Segundo Martins, os juros elevados, as férias escolares e a fraca estação de inverno colaboraram para o desaquecimento nas vendas. “Apesar da queda na taxa Selic, que passou para 14,75% ao ano reduzindo 0,50 p.percentuais, tivemos pouco dinheiro circulando”, disse.

Com esses números, o acumulado do ano nesses sete meses ficou 4,0% menor que o mesmo período anterior, sendo que, em termos de faturamento a queda foi de 3,6%, indicando que o comércio varejista deixou de faturar nesse período cerca de R$ 118,9 milhões em relação ao mesmo período do ano anterior.

O fato positivo neste mês foi a queda da inadimplência que ficou 41,1% menor que a inadimplência de junho de 2006. Em relação a julho de 2005, ela caiu em 3,1%.

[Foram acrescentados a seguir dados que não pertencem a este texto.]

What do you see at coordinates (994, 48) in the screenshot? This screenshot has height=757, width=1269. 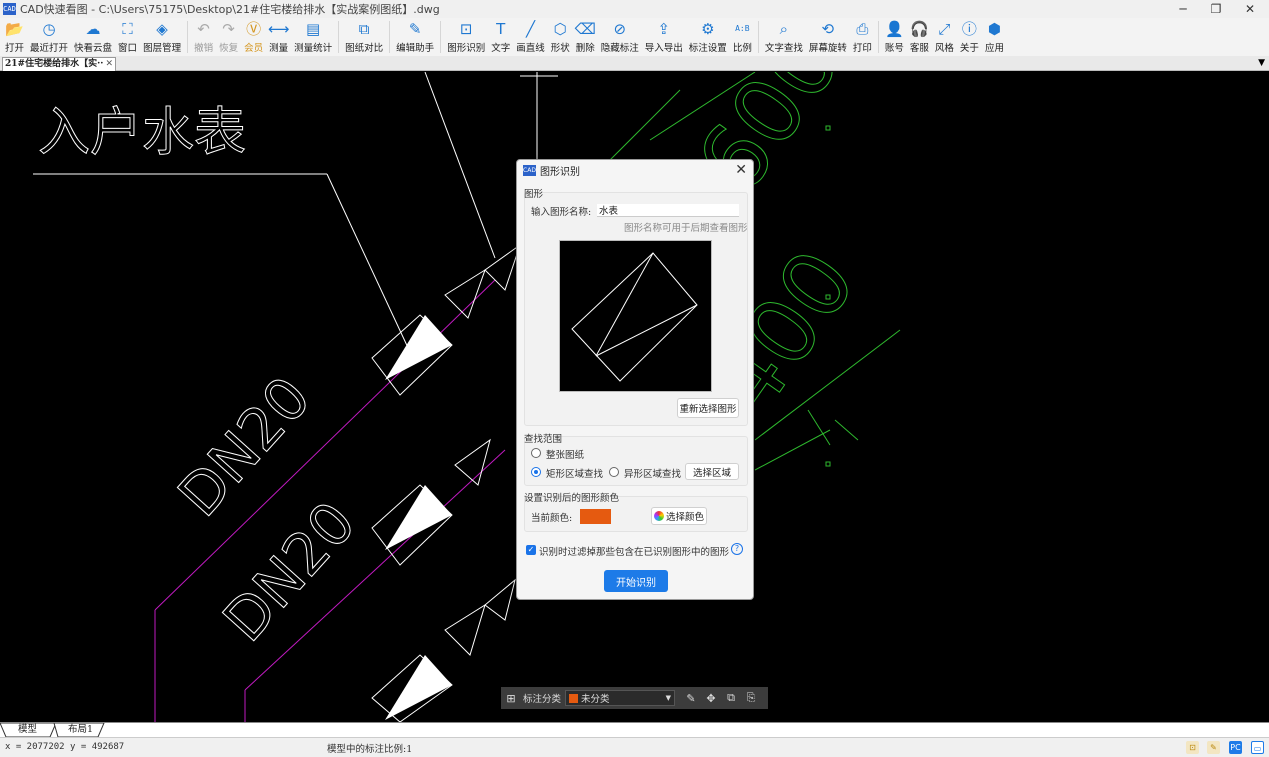 I see `apps-label: 应用` at bounding box center [994, 48].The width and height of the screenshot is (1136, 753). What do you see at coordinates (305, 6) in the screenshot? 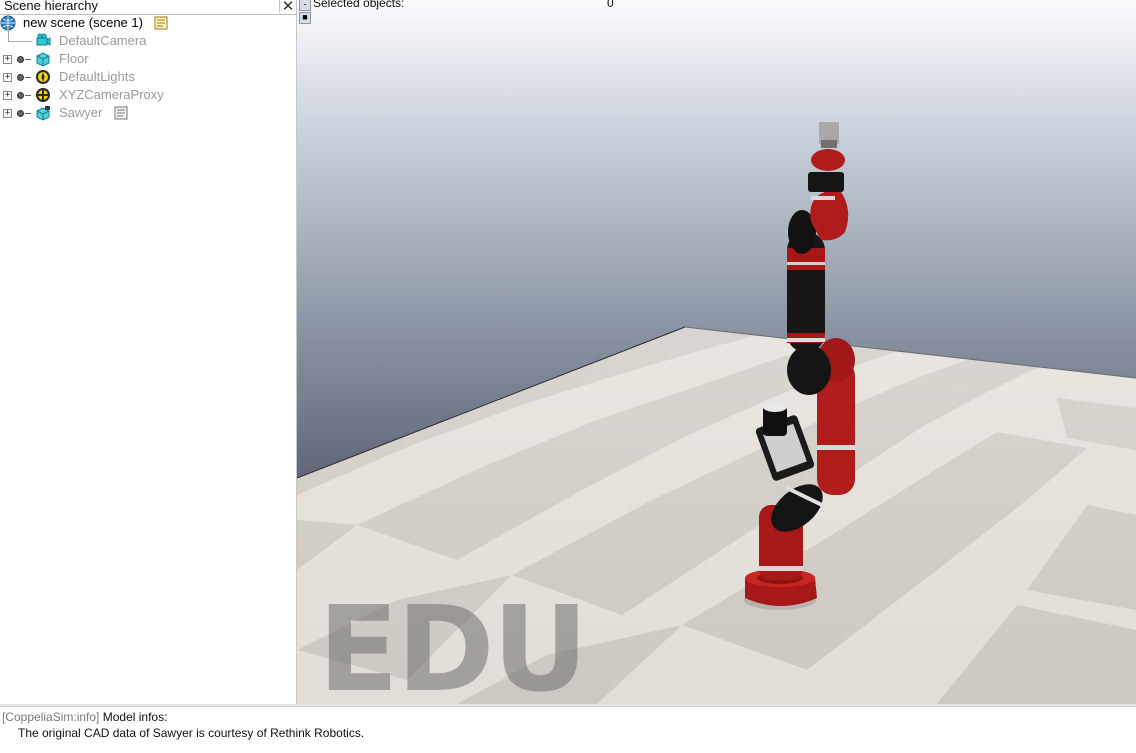
I see `minimize-icon: -` at bounding box center [305, 6].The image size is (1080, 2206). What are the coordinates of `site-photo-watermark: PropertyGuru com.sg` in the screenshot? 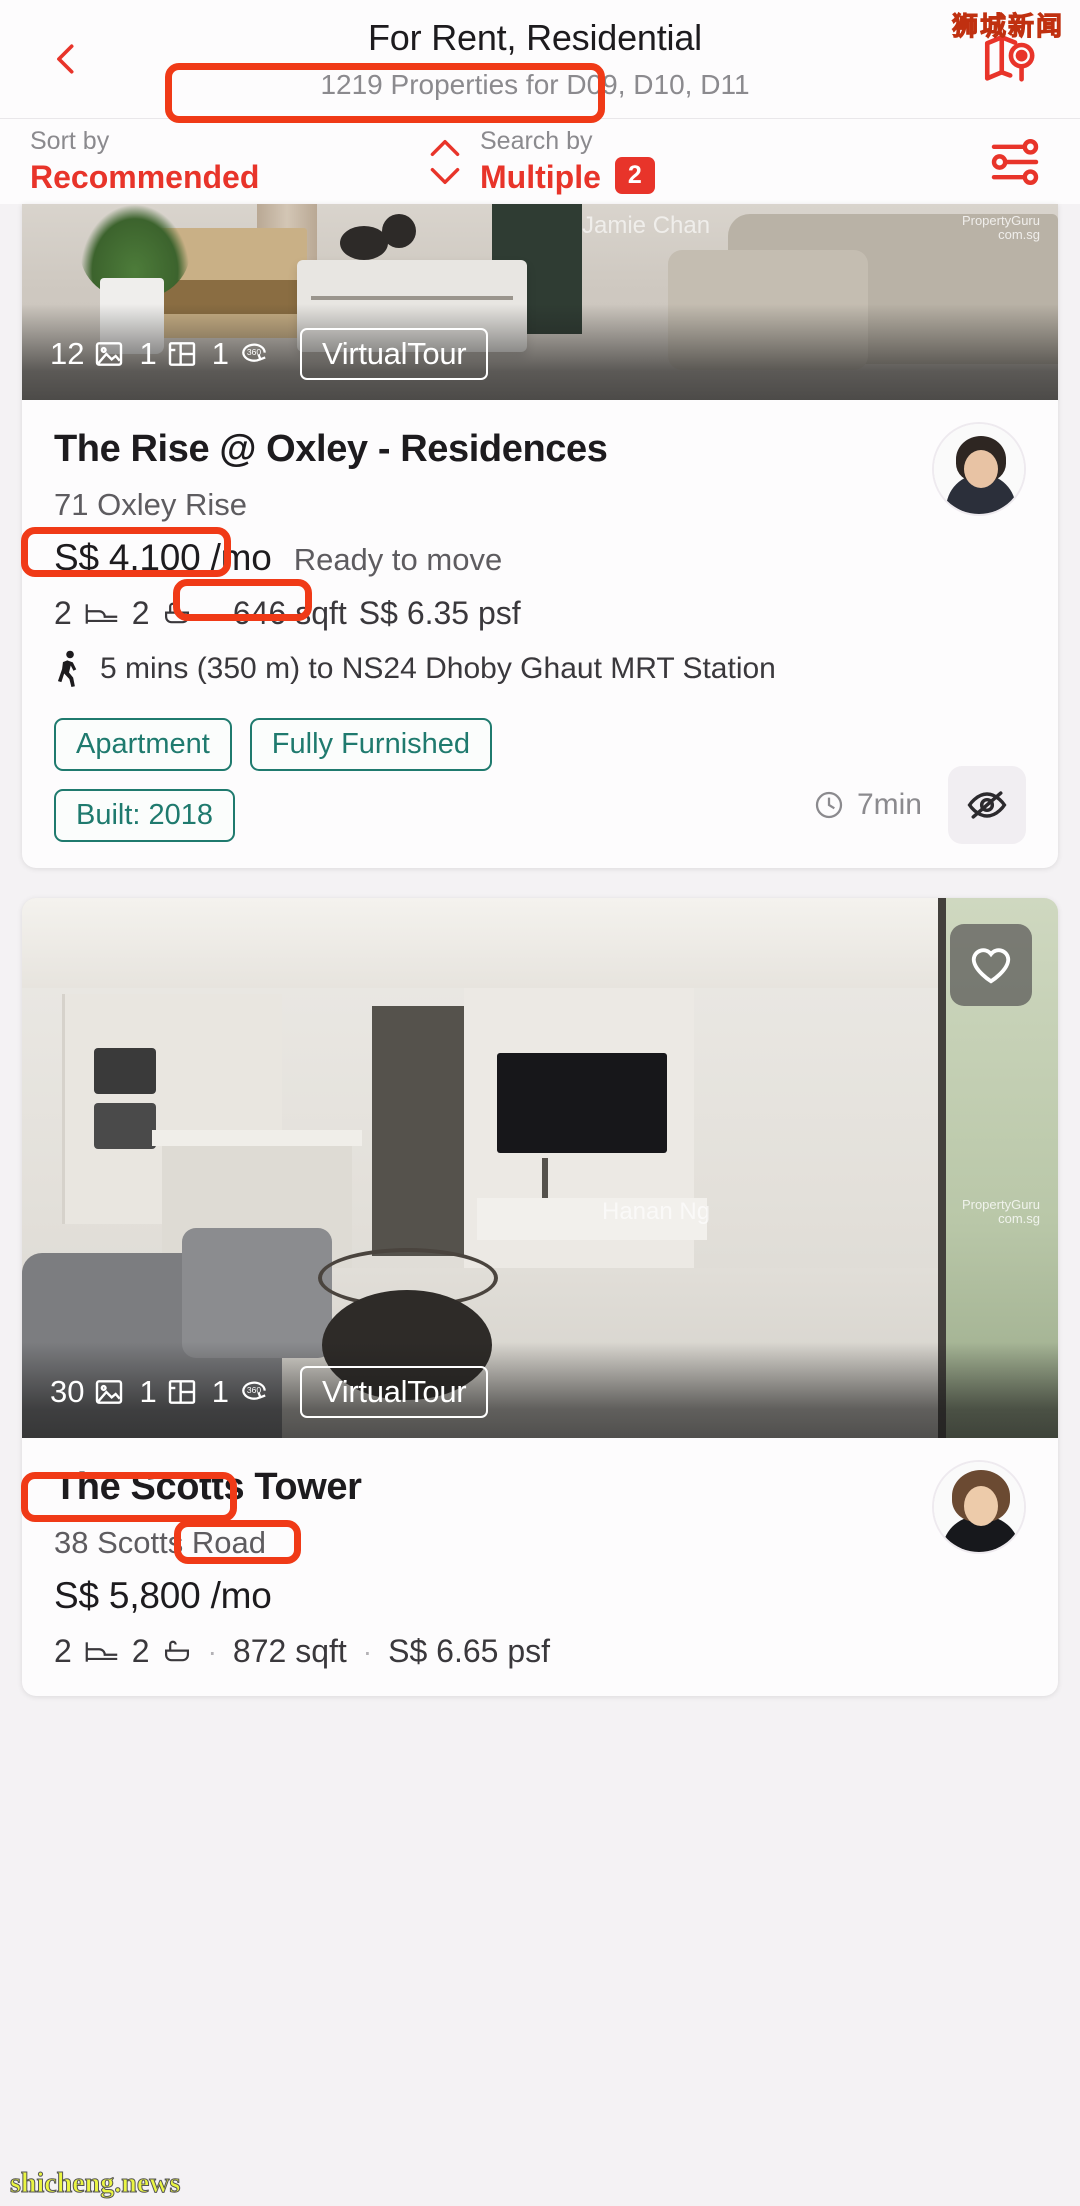 It's located at (1000, 1212). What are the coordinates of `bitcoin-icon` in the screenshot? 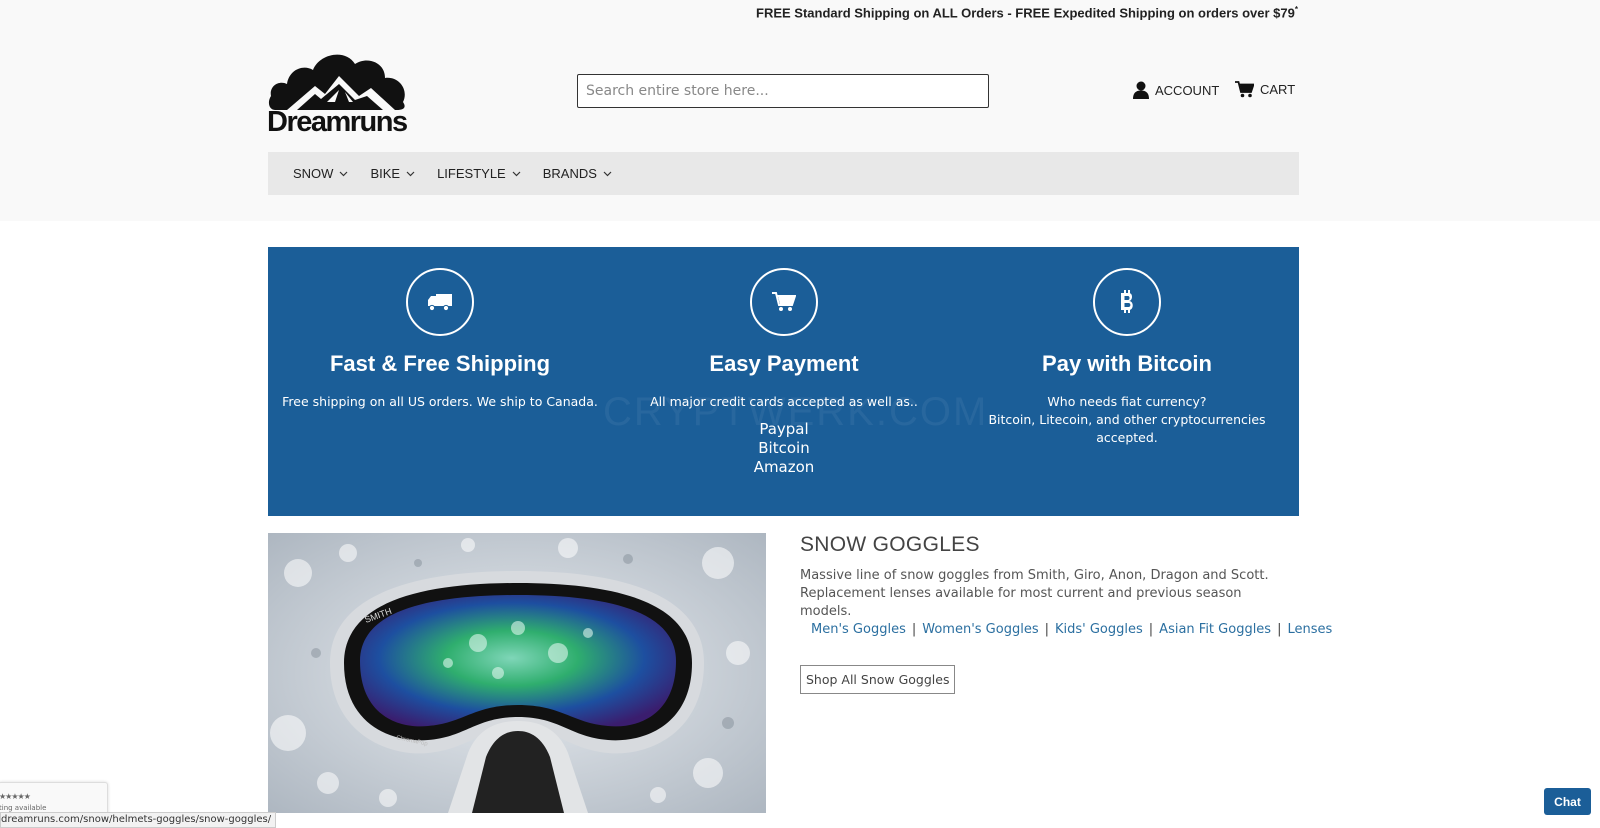 It's located at (1127, 302).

No acumulado do ano, a inadimplência continua ainda mais alta que o período anterior em 10,3%, o que representa cerca de 67.470 carnês atrasados este ano contra os 61.151 do ano anterior, implicando em cerca de R$ 23,6 milhões que deixaram de circular no comércio varejista.

“Os consumidores já começaram a se preocupar com a inadimplência no final do ano e já estão” limpando “os nomes junto ao SCPC”, comentou Martins.

A expectativa do economista é de uma melhora nas vendas de agosto, especialmente pelos retornos das antecipadas liquidações de inverno e também pelo Dia dos Pais, que deve movimentar mais de 10,0% em relação ao período anterior.